Now, on to the 2-rune cards.

2 runes:
Temple Librarian (discard one card and draw two cards, 1 honour) [Enlightened]
Seer of the Forked Path (draw one card and may banish a card in center row, one honour) [Enlightened]
Spike Vixen (draw one card and gain one power, 1 honour) [Void]

The two Enlightened cards here, in true ‘Blue’ fashion, are starting to show the control aspects of their faction. The Temple Librarian allows you to cycle your deck faster, and the Seer of the Forked path alternately allows you to swap out cards in the center row you don’t want for maybe one that you do, or even perhaps more useful, to get rid of a monster that your opponent will attack you with next turn!

I’ll cover these cards in more depth when I cover drawing cards in more general.

For now, remember that deck winnowing is powerful. My favourite corollary to this is from the board game ‘Age of Renaissance’:, which forces you to keep unplayable cards in your hand as an ‘unplayable misery burden’, which I think aptly describes low value cards in many deckbuilding games.

*I’m including Apprentice and Militia here for comparison for a couple of reasons. The most obvious is the correspondence with ‘Copper’ in Dominion. The second is that colourless cards in Magic: The Gathering are typically (slightly) less powerful than other cards at the same converted mana cost.
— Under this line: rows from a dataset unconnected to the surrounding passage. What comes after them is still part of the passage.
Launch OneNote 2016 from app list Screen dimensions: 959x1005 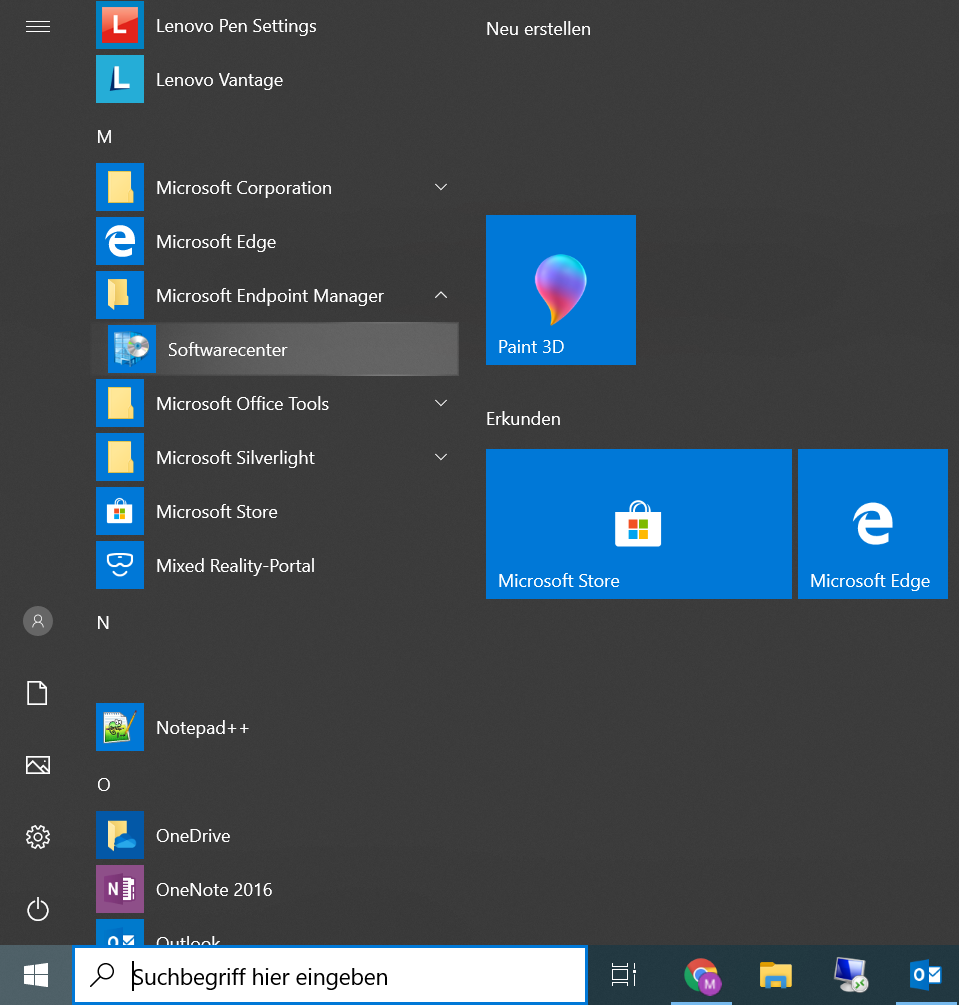point(214,890)
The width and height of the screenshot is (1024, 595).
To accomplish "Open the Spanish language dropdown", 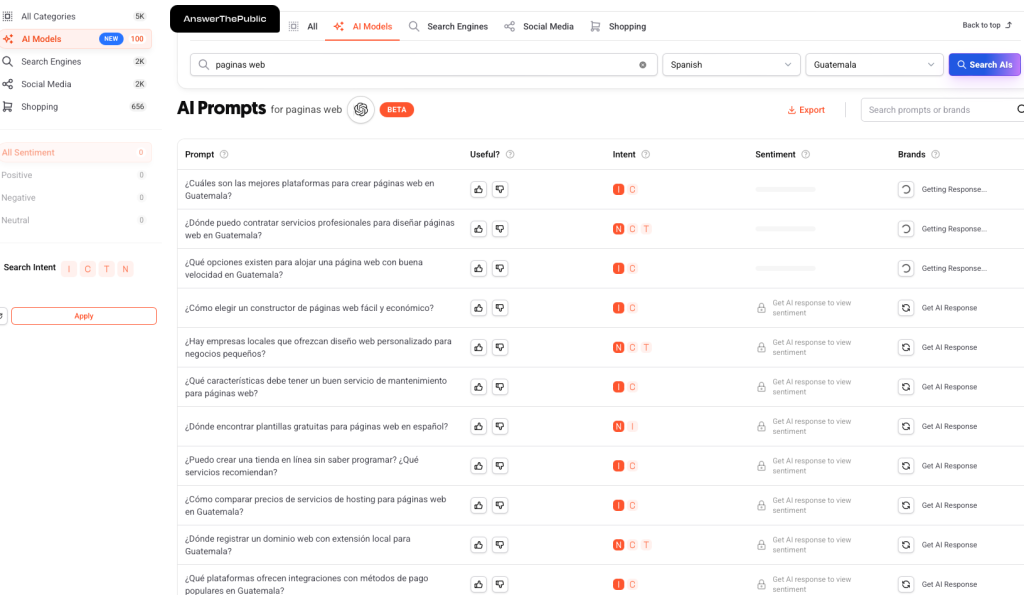I will (x=730, y=65).
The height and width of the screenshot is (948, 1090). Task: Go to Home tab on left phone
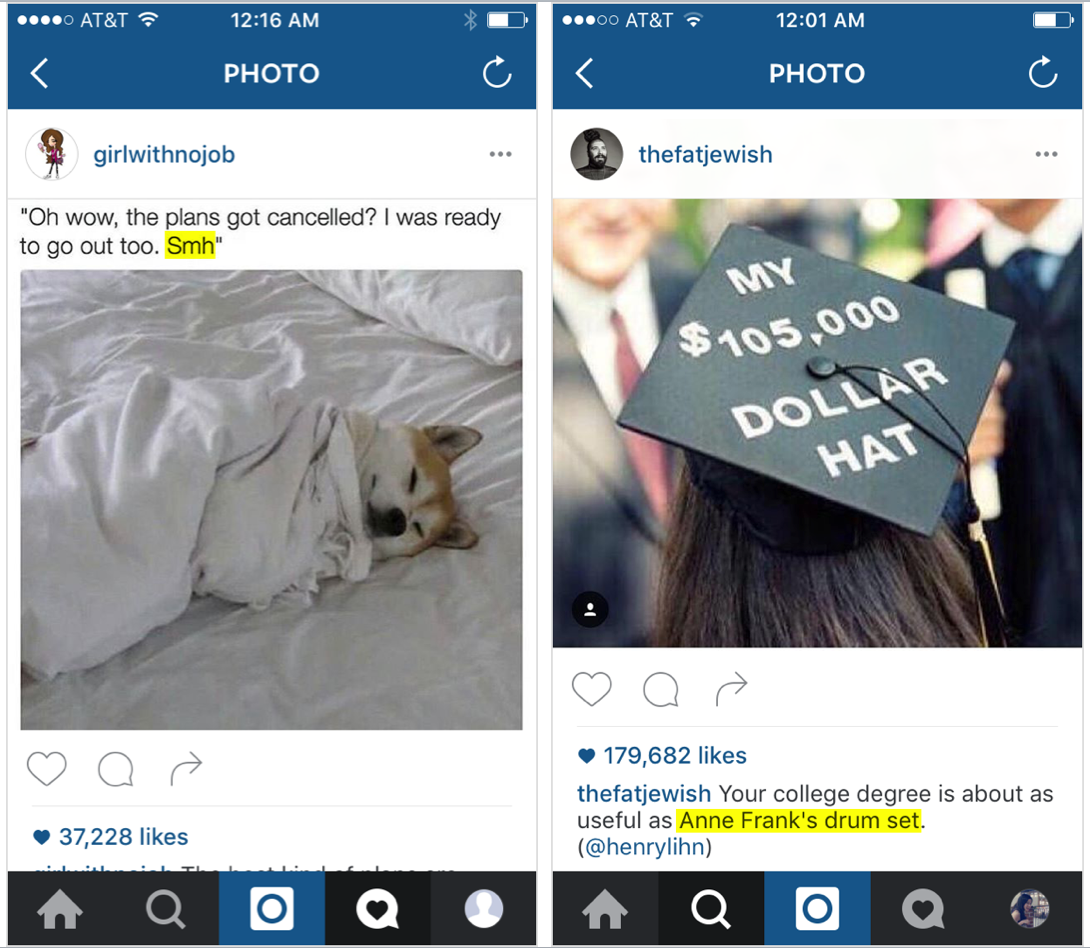click(60, 908)
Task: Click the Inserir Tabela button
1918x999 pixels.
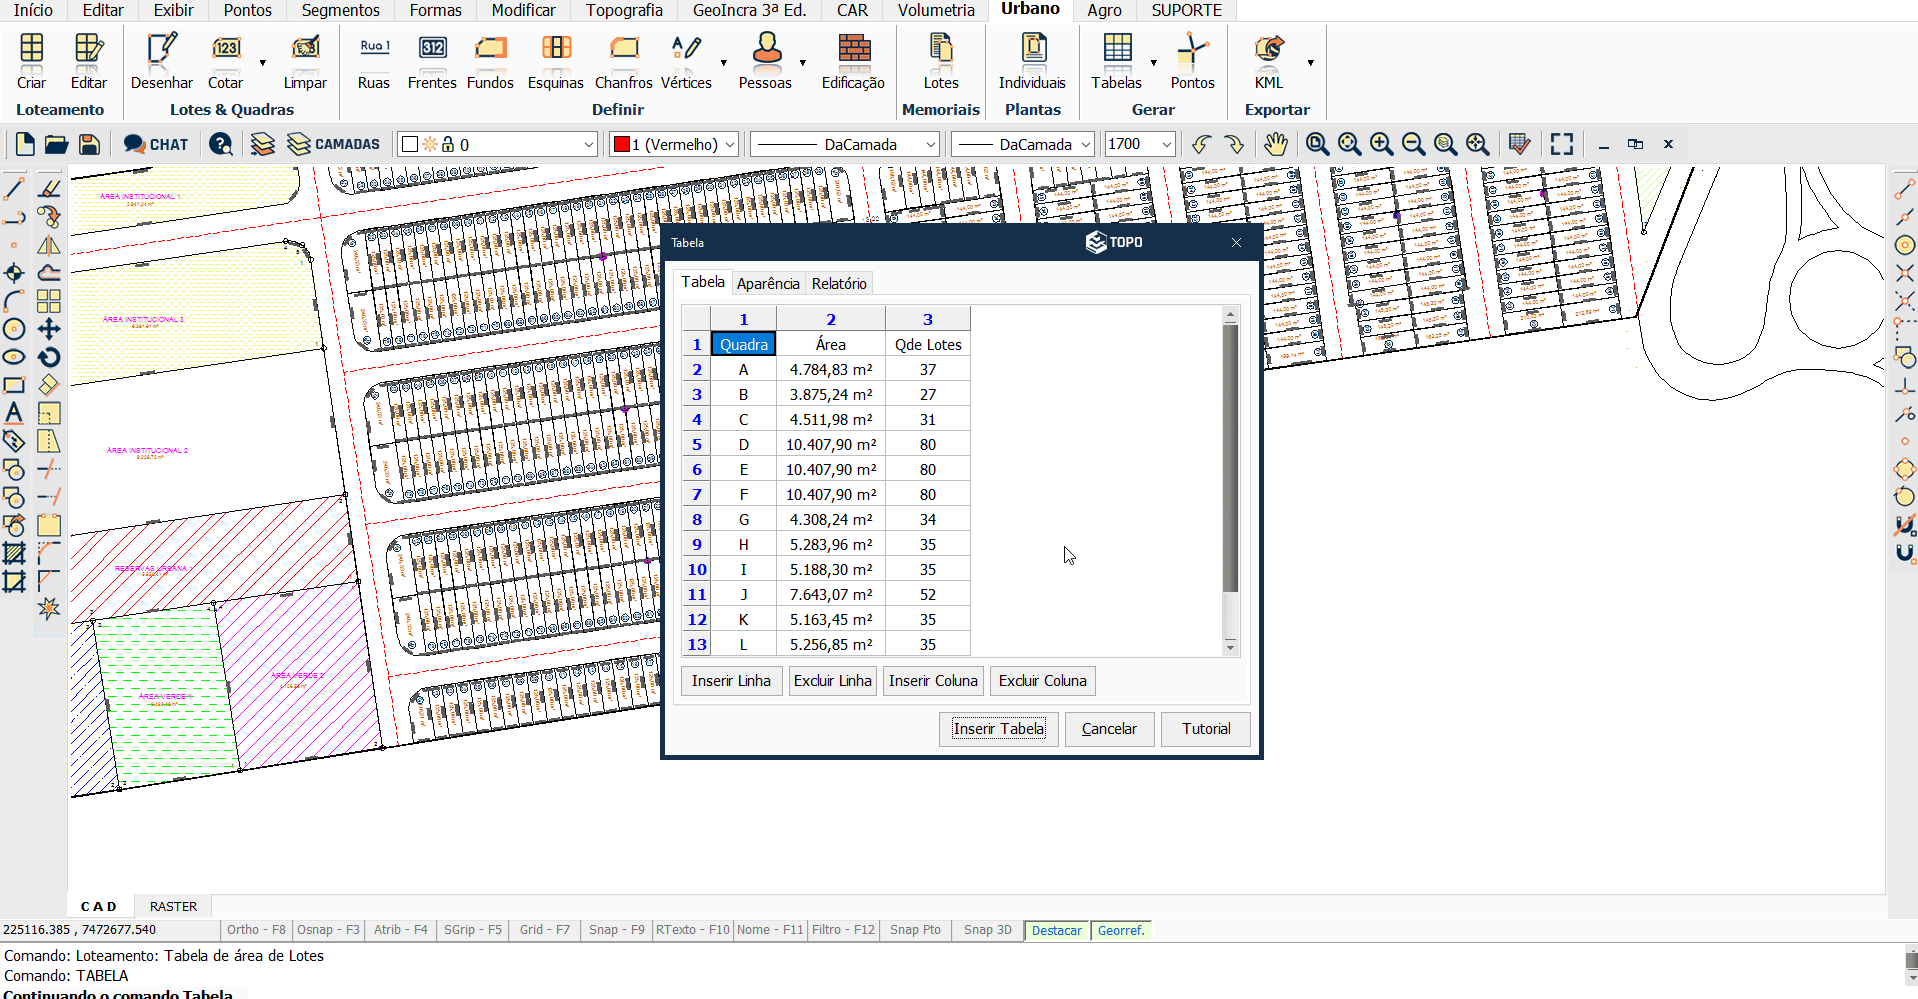Action: pos(998,729)
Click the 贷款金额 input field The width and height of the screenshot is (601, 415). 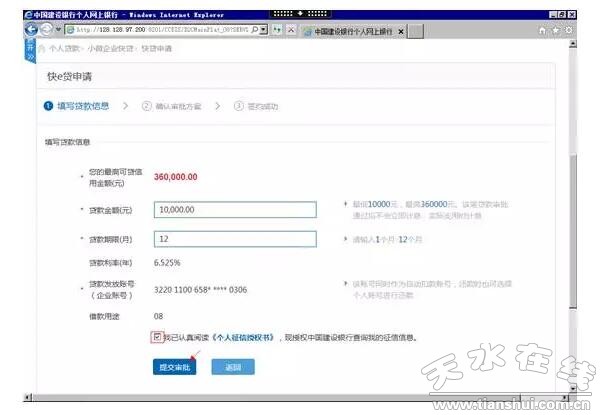[x=235, y=210]
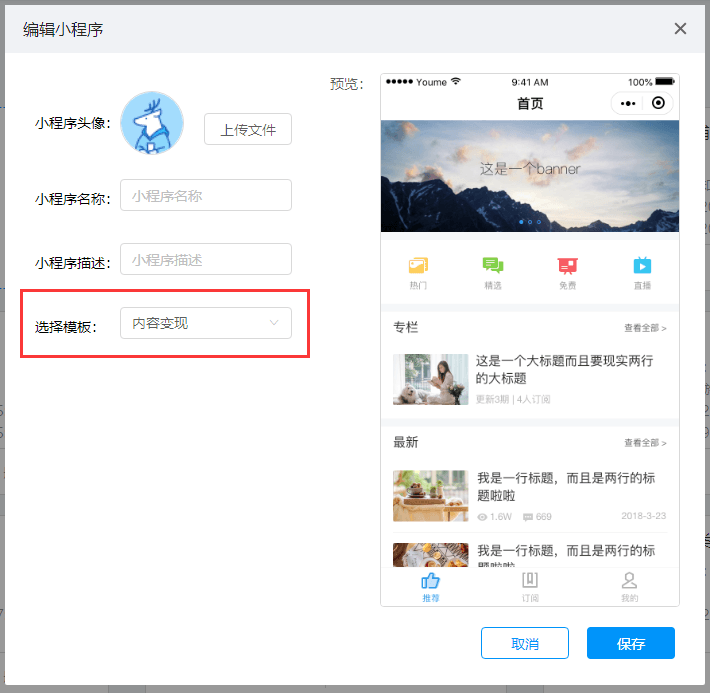The width and height of the screenshot is (710, 693).
Task: Focus the 小程序描述 input field
Action: click(206, 260)
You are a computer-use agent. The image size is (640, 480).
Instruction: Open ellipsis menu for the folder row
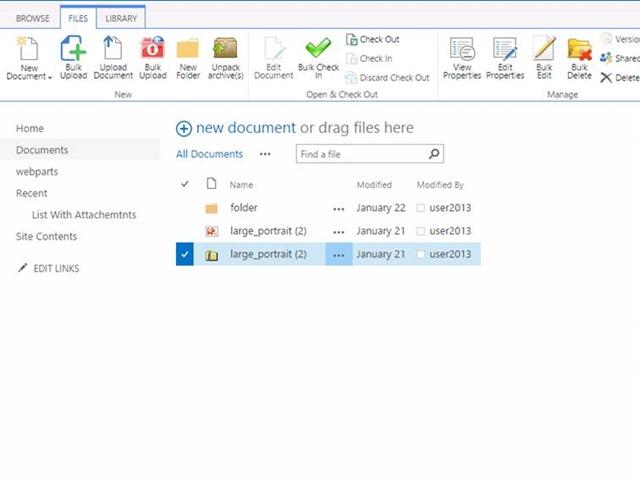[x=338, y=208]
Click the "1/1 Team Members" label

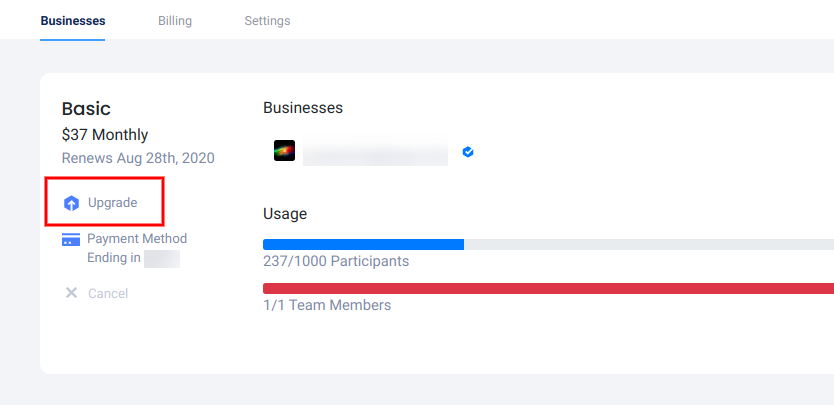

Apprentice and Militia are listed as ‘0 runes’ because ‘Copper’ also costs 0, and it makes sense intuitively, but they might have slightly different actual ‘costs’, depending on how the math works out in later posts, when we work out how useful cards are, and give them fractional worth/benefit values.

**Yeah, I know. It’s not exact, and it doesn’t take into account the two-Void Initiate case.

***The high apparent value of this card under these assumptions suggests to me that the benefits of banishment are even higher than +1 rune each time a card that has been banished would have been played. Might be partially because +1 rune earlier is more important, as are runes >4-5 per turn…

****Assuming the flexibility is worth 0.5 runes per turn. In actuality, I’ve found that this card is seldom used, never mind used for its flexibility.